Deflation Requires New Strategy for Investors (The Globe and Mail)

Deflation Requires New Strategy for Investors (The Globe and Mail)

On Thursday I was en route to Montreal for a wedding, and as luck would have it, I received a phone call from Martin Mittelstaedt from Canada’s Globe and Mail.  Martin was working on a story about deflation investing for Saturday’s globe – a very well-timed piece given the latest CPI numbers, and Friday’s slaughter in the markets – and he asked me a few questions about my take on deflation investing.

Martin is a very sharp guy who understands credit contraction and debt deflation very well.  I was honored to have him share my $0.02 on ways to invest during deflationary times:

In deflation, cash is king, says Brett Owens, editor of the Contrary Investing Report market newsletter.

Money automatically becomes more valuable because its purchasing power increases, and Mr. Owens favours holding cash in the form of government treasury bills. He’s also shorting the S&P 500 index, hoping to make a profit if it declines, which he thinks it will. “I don’t really think there is anywhere safe to be in equities,” he says, and he expects the market will again test the panic lows seen in the aftermath of the Lehman collapse.

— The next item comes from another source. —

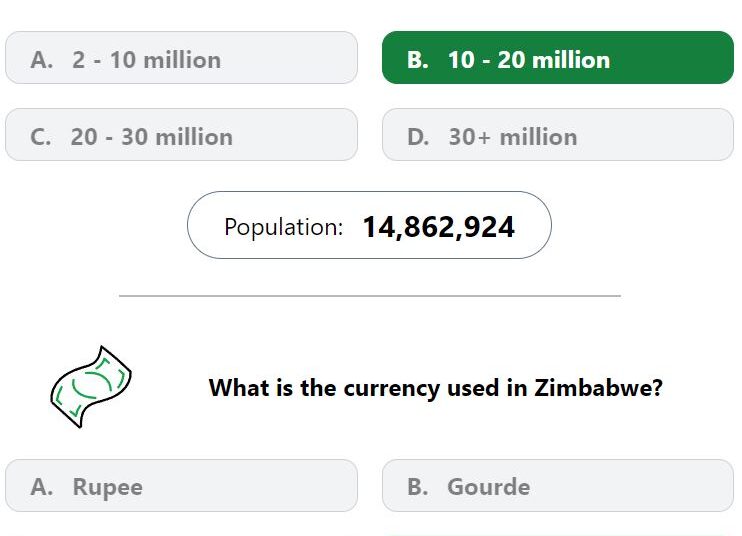Viewport: 742px width, 536px height.
Task: Click letter 'B.' beside Gourde
Action: pos(418,487)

Deflation may ultimately benefit the value of the U.S. dollar, in part because it will continue to offer a haven and in part because most international debts are valued in the currency. With U.S. debts being written off or repaid because of the collapse of the credit bubble, Mr. Owens said there is a scramble among remaining debtors to buy the shrinking supply of dollars.

You can read Martin’s entire piece – which features deflation guru Gary Schilling – here.

I thought he did an excellent job with the piece.  I was honored to be included and mentioned in the article – and also to be quoted alongside Gary Schilling!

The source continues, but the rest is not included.